In the nineteenth and early twentieth centuries, the term "problem play" was used to refer to a drama that tackled important social or political issues. The genre was often associated with Henrik Johan Ibsen (20 March 1828 – 23 May 1906), a Norwegian playwright, who wrote about such issues as the position of women, the scourge of hereditary syphilis, and the hypocrisy of bourgeois life. Shaw, who wrote an important 1891 essay called "Quintessence of Ibsenism," arguing that British drama should be inspired by the seriousness and interest of Ibsen's work, claimed that many of his own works were strongly influenced by Ibsen, although Shaw tackles important social issues more in a satiric and humorous manner and Ibsen in a more serious manner.
Shaw himself was a pacifist, opposed to war, and wrote Arms and the Man as a serious argument about how misperceptions about the glamour of war lead to the needless sacrifice of lives.
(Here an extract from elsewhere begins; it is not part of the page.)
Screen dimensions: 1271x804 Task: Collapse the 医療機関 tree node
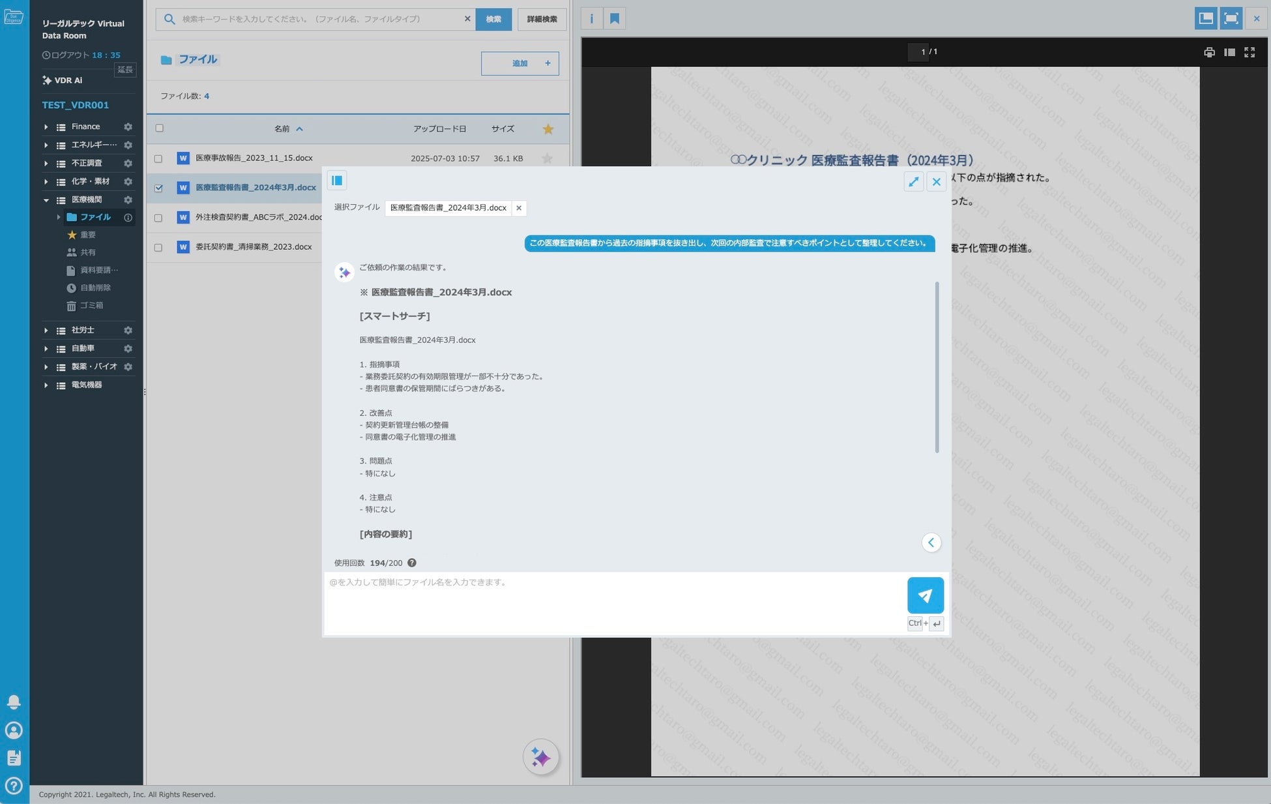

The particular "problem" addressed in the play is the literary and journalistic glorification of war as a form of noble heroism rather than a brutal waste of lives.
'Problem play" is a term used to describe a kind of modernist play (late 19-early 20th century) that not only deals with a realistic mise-en-scene but with a real social problem, the "sides" of which are dramatized in the characters and plot. One example often cited as a pure "problem play" is Henrik Ibsen's "Enemy of the People," a play which dramatizes the dilemma of industrial growth vs. public health. Shaw's play tackles the problem of false heroism and the romanticizing of war, a particularly difficult problem as Great Britain went into its colonializing 19th-century ventures, which coincided with the increasing indusitrializing and impersonalizing war machinery. By setting his play in a distant country and an outdated time, Shaw could draw attention to the illogical madness of treating war as a noble effort, a problem of urban English audiences who were too distanced from the real tragedies of war.